• Bloque de texto:
======
En otro plano pero con tendencia convergente, el Instituto Nacional contra la Discriminación (INADI) está en vías de supresión. Qué importa la discriminación, en una sociedad de mercado en buen funcionamiento sólo afecta a los “perdedores”. Merecedores de menosprecio por su falta de aptitudes para actividades mercantiles, su escasez de astucia o su insuficiente laboriosidad.
En una disposición de elevado peso simbólico, se suma el flamante nombramiento de un militar a cargo del museo nacional dedicado a las Islas Malvinas. Ese museo tiene su sede en el predio de la ex Esma. Un uniformado pasará a cumplir funciones en un ámbito en el que priman actividades de derechos humanos. Y que constituye el asiento físico del Espacio para la Memoria y para la Promoción y Defensa de los Derechos Humanos por excelencia. La organización ilícita denominada por nuestra legislación “Ejército Argentino” ha puesto un pie en el más visitado de los espacios de memoria.
Hoy derrotar el esfuerzo “liberal libertario” en ese terreno no es sólo un imperativo para contrarrestar retrocesos en las políticas de memoria histórica y de castigo a los culpables. Es asimismo un modo de apuntar contra la legitimación retrospectiva de las políticas de los sectores más concentrados del gran capital. Legitimidad que se busca proyectar hacia el presente, en nombre de la “gente de bien”, “la patria”, “la nación”, los valores de “Occidente”, “las fuerzas del cielo”. Y de la concepción de una sociedad basada en los impulsos egoístas y la competencia despiadada.
Las tradiciones de la democracia desde abajo, la impugnación del poder económico no ya por sus “abusos” sino por su misma existencia, la emancipación respecto de todas las formas de explotación y opresión, se deben articular de manera inescindible con la necesidad de dar una respuesta plural y multiforme a la agresión contra la concepción de la memoria histórica y el imperio de los derechos humanos. Ésta que amplios sectores populares hicieron propia en su momento y hoy es impugnada bajo el amparo del voto mayoritario en la segunda vuelta de noviembre de 2023.
Se necesitará hacerlo desde el entendimiento de que el contraataque de la ultraderecha y expresiones afines a la misma contra el mandato de memoria, verdad y justicia, forma parte de una ofensiva en toda la línea contra las clases populares. Y un ataque consciente y planificado contra cualquier forma de representación popular, aún las tan insuficientes como las que funcionan en la actual Argentina.
Ataque que abarca además una batalla explícita contra el feminismo, las diversidades, cualquier agenda ambiental, los migrantes y toda manifestación religiosa que intente ponerse del lado de los pobres y explotados.
Y que para ello cuenta con fuertes apoyos locales e internacionales. Parcializar la lucha es debilitarla, divorciar los objetivos de transformación social respecto de la política radical en el campo de los derechos humanos, equivale a perder la batalla de antemano.
El 1 de marzo pasado, en ocasión de la inauguración de las sesiones del Congreso Nacional, el presidente deslizó al pasar, en medio de la referencia a las víctimas de la pandemia, que “deberían haber sido 30.000 muertos…de verdad”. Con esa pretensión irónica, en un espacio de máxima solemnidad institucional, Milei introdujo una vez más esa pieza central en la relativización de los crímenes dictatoriales; la minusvaloración de la cifra de víctimas.
Ante esa manifestación sólo cabe repetir, y sostener en la lucha cotidiana que “Son 30.000, fue genocidio”. Como todos los 24 de marzo, en lo posible en un número nunca visto, quienes se identifican con memoria, verdad y justicia gritarán en las calles su repudio del pasado criminal. Lo extenderán a quienes pretenden desvirtuarlo y hasta invertirlo en el presente. Acompañado por la denuncia de que su propósito último es darle cobertura a una nueva ofensiva de clase, asentada en arteras acciones represivas.
======
• Fragmentos de datos:
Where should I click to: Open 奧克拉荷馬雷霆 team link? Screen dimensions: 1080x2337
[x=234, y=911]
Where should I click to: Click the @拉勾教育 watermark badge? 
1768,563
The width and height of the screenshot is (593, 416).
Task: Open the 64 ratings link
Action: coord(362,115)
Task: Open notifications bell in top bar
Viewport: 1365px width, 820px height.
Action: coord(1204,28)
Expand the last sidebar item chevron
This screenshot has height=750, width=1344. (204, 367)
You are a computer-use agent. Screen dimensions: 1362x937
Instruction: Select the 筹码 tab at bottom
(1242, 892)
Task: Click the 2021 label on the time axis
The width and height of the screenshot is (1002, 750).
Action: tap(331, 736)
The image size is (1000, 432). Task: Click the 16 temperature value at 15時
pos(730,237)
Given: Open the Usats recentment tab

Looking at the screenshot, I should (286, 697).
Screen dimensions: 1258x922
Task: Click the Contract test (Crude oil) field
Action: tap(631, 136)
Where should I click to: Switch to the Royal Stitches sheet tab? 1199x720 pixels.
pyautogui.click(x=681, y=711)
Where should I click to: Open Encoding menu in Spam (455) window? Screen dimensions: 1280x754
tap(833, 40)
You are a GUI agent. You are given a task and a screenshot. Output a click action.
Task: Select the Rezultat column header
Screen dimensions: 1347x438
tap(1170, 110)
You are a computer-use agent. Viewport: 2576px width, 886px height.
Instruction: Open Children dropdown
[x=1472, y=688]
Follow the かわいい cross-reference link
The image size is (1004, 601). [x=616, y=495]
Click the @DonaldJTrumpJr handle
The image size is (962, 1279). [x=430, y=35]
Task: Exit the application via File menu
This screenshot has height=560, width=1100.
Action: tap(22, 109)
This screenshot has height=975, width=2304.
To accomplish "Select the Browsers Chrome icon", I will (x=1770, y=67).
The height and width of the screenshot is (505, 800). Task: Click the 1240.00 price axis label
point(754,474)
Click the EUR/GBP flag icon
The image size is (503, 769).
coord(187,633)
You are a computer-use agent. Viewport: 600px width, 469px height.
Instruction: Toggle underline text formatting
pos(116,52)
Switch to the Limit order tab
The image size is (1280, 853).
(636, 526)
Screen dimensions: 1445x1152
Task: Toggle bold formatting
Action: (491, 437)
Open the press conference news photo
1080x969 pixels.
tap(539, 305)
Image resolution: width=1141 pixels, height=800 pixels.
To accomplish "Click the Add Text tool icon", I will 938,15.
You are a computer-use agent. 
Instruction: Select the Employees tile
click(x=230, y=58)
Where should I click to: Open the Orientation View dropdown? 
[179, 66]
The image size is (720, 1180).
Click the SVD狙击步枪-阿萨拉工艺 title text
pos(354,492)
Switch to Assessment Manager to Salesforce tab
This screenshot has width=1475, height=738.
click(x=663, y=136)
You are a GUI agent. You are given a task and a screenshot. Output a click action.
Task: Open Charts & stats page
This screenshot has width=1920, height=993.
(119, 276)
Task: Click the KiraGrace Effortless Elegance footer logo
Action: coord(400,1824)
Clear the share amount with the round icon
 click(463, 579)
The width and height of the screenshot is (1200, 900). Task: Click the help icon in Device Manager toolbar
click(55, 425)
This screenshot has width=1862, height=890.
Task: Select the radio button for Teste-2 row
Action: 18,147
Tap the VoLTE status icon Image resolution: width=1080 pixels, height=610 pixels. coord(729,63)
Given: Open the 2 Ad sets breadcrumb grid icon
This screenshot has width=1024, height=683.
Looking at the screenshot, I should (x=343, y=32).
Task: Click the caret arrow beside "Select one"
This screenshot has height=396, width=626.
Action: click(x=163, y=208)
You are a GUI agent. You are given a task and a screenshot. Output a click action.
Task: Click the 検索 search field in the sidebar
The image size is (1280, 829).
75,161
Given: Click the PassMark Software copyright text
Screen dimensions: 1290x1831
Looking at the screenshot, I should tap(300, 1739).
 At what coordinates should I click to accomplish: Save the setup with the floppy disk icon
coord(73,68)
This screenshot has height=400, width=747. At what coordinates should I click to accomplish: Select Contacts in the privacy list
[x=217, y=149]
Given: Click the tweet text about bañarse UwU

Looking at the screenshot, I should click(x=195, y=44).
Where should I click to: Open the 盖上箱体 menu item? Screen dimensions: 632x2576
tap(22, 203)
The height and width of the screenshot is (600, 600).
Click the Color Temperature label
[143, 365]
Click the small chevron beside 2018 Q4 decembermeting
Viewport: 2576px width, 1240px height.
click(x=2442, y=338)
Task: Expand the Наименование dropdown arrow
======
• Consigna de trabajo:
Explique en una a tres oraciones por qué, según el texto sobre las políticas de memoria, es importante derrotar hoy el esfuerzo “liberal libertario” en el terreno de la memoria.

• Área de respuesta:
Derrotarlo sirve para contrarrestar retrocesos en las políticas de memoria histórica y de castigo a los culpables. Además, es un modo de apuntar contra la legitimación retrospectiva de las políticas de los sectores más concentrados del gran capital. Esa legitimidad se busca proyectar hacia el presente en nombre de la “gente de bien”, “la patria”, “la nación”, los valores de “Occidente” y “las fuerzas del cielo”.